23
\$\begingroup\$

Given a string as argument, output the length of the longest(s) non-overlapping repeated substring(s) or zero if there is no such string.

You can assume the input string is not empty.

Examples

abcdefabc : the substring abc is repeated at positions 1 and 7, so the program should output 3

abcabcabcabcab : abcabc or bcabca or cabcab are repeated, so the program should output 6. (the substring abcabcabcab is also repeated, but the occurrences overlap, so we don't accept it).
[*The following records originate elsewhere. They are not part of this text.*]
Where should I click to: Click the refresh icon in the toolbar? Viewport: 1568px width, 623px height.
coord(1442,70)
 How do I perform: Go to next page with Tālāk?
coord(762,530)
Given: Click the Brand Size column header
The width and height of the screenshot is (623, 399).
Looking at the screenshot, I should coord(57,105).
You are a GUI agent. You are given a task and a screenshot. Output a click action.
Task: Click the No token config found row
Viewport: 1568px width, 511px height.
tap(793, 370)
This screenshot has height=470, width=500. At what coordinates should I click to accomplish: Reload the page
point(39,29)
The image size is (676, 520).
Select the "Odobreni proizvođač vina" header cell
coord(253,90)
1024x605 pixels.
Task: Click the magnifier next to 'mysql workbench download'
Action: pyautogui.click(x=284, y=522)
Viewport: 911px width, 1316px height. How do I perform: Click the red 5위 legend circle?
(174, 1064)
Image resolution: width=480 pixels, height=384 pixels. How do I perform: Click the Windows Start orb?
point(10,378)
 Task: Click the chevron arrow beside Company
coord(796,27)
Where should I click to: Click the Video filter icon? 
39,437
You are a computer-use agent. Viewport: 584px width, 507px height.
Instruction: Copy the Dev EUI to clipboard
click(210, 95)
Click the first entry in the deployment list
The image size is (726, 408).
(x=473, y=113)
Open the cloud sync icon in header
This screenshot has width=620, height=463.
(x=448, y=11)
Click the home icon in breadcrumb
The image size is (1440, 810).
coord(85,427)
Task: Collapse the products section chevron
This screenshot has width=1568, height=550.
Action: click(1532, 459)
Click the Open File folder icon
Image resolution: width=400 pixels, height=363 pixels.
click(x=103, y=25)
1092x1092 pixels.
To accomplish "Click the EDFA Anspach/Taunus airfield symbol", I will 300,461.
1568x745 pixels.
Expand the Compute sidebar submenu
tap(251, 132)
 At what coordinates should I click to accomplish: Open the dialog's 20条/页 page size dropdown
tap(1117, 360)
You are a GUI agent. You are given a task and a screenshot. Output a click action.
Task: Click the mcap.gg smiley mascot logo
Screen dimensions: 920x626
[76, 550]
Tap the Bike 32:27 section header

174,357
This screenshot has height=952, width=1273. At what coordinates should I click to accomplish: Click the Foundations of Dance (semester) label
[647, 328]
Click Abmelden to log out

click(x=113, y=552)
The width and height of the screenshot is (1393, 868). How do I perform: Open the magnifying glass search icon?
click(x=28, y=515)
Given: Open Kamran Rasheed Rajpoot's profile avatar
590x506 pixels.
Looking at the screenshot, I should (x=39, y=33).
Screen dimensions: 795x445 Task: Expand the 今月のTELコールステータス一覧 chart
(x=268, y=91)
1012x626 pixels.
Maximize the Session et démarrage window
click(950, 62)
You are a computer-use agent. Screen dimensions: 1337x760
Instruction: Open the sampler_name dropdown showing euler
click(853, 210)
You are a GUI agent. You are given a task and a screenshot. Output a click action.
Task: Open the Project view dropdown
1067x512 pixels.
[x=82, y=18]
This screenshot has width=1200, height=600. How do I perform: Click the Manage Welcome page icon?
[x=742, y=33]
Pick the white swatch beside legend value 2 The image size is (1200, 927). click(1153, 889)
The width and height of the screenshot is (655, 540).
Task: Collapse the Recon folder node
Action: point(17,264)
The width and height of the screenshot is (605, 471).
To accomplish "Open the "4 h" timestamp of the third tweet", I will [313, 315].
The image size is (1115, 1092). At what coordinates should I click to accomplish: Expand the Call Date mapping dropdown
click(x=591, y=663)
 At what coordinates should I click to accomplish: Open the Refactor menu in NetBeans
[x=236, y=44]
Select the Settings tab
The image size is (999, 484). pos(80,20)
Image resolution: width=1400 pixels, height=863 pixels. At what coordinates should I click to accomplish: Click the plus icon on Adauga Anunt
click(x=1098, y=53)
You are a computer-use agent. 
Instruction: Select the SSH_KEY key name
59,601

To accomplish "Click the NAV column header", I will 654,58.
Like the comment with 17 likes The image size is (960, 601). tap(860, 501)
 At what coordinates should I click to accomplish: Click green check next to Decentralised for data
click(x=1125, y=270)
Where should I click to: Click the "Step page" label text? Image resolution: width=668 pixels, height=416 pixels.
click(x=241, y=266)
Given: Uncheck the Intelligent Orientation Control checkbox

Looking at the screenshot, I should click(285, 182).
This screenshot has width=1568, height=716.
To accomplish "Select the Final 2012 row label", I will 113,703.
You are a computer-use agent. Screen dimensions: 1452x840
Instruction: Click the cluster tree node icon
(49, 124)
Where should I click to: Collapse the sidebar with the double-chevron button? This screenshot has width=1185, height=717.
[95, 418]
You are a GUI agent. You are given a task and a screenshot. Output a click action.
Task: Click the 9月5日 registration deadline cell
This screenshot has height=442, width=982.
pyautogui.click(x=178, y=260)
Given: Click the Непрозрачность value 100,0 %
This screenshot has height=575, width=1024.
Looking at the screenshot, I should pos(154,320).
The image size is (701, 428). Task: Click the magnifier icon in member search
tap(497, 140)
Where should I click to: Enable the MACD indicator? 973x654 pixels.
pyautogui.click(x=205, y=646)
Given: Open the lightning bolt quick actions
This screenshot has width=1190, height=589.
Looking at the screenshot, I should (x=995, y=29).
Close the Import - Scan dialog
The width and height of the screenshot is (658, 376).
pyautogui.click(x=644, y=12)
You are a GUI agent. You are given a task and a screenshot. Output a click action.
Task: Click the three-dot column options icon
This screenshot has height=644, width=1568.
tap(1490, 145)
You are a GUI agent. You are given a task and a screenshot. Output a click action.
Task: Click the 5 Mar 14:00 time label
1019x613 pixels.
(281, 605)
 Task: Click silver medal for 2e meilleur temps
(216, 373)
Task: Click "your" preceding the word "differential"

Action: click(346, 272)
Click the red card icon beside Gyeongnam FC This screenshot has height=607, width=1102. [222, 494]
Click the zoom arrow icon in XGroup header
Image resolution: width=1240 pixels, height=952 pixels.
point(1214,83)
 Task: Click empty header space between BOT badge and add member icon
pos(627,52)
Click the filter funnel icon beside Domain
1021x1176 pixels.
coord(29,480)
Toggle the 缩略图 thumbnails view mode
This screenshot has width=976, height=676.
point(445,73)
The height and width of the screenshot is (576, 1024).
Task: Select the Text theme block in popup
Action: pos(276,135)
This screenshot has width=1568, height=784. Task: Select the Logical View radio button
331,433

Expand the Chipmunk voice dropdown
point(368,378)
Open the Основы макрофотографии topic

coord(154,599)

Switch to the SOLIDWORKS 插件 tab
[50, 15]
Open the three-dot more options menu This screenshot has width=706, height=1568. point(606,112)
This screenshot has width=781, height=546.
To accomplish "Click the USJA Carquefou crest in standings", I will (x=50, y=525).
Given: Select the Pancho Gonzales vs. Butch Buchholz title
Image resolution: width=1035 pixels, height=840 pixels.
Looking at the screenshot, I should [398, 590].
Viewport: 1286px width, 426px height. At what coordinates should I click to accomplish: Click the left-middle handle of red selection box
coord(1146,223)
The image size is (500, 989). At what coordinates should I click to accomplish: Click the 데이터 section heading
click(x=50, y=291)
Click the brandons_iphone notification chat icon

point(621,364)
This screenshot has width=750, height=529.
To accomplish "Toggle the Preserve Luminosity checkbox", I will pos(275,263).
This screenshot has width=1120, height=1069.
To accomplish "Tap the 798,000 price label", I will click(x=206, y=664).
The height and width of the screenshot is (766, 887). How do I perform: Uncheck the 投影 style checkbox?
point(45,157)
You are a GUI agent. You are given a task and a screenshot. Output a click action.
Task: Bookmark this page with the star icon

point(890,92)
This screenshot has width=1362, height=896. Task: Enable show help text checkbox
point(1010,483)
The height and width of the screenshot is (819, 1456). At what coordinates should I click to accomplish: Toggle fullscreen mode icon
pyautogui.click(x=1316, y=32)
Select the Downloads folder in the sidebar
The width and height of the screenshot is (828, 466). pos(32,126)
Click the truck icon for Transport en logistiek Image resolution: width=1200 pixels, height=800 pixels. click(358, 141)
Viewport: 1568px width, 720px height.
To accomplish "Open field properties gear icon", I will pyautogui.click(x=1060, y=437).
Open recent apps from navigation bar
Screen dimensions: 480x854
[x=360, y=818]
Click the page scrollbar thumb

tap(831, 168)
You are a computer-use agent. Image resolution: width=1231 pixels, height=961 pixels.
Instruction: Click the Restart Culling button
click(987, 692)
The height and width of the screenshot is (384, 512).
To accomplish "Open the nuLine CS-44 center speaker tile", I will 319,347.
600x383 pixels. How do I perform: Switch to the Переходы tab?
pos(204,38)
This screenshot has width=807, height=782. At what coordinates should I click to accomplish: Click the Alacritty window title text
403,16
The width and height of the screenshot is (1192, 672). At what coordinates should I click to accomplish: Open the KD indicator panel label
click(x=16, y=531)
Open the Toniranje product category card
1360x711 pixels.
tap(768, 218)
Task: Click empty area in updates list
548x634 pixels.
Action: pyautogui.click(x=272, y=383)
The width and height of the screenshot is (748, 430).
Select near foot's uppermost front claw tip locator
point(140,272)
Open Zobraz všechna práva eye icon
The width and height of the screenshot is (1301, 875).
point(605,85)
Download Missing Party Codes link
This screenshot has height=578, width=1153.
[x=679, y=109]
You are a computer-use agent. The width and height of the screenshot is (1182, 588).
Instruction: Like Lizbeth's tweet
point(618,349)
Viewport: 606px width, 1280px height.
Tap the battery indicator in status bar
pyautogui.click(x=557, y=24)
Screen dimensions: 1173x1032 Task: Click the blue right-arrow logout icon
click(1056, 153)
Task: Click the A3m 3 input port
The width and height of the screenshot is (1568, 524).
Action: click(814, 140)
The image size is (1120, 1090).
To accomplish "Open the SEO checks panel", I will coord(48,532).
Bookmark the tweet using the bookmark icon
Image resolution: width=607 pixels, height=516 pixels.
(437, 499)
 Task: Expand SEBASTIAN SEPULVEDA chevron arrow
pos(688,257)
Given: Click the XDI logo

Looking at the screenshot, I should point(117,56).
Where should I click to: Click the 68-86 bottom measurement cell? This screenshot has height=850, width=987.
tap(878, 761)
aaaaaaa : aaa is repeated at positions 1 and 4 for example, so the program should output 3

abcda : a is repeated, so the program should output 1

xyz : no repeated string → 0

ababcabcabcabcab : should return 6

This is , so fewest bytes wins.

\$\endgroup\$
  • 1
    \$\begingroup\$ Could the string be empty? If that's the case, would it be allowed to output False rather than 0? \$\endgroup\$ – Dennis Dec 17 '16 at 5:52
  • \$\begingroup\$ @Dennis You can assume the string is not empty. \$\endgroup\$ – Arnaud Dec 18 '16 at 1:35

15 Answers 15

9
\$\begingroup\$

brainfuck, 226 bytes

,[<<<,]+[>>->[[[[>>[>>>]<+<-<[<<<]>>+<-]>[<+>-]>[>>>]<<[>[<+>-]]>[[<+>-]>+[<<<]>
>>-[+>[<<<]<[>+>[->]<<[<]>-]>[<+>>+<-]>>>[>>>]]>>]<]>+[,<<<+]->[<<<]>>>>>+[,+>>>
+]-[>>>]->]<[+<<<]+<<<++[->>>]+>>>->]<[,<<<]<[>>>+<<<-]>+>,>>>]<<.

Formatted:

,[<<<,]
+
[
  for each suffix
  >>->
  [
    for each prefix
    [
      for each suffix
      [
        for each char while no mismatch
        [
          >>[>>>]
          <+<-<[<<<]
          > >+<-
        ]
        >[<+>-]
        >[>>>]
        <<
        [
          mismatch
          >[<+>-]
        ]
        >
        [
          [<+>-]
          >+[<<<]
          >>>-
          [
            match
            +>[<<<]
            <
            [
              >+>[->]
              <<[<]
              >-
            ]
            >[<+> >+<-]
            >>>[>>>]
          ]
          >>
        ]
        <
      ]
      >+[,<<<+]
      ->[<<<]
      >>> >>+[,+>>>+]
      -[>>>]
      ->
    ]
    <[+<<<]
    +<<<++[->>>]
    +>>>->
  ]
  <[,<<<]
  <[>>>+<<<-]
  >+>,>>>
]
<<.

Expects input with or without a trailing newline, and outputs the result as a byte value.

Try it online.

This checks each prefix to see whether it occurs later in the string, then chops off the first character and repeats the process until there are no more characters left.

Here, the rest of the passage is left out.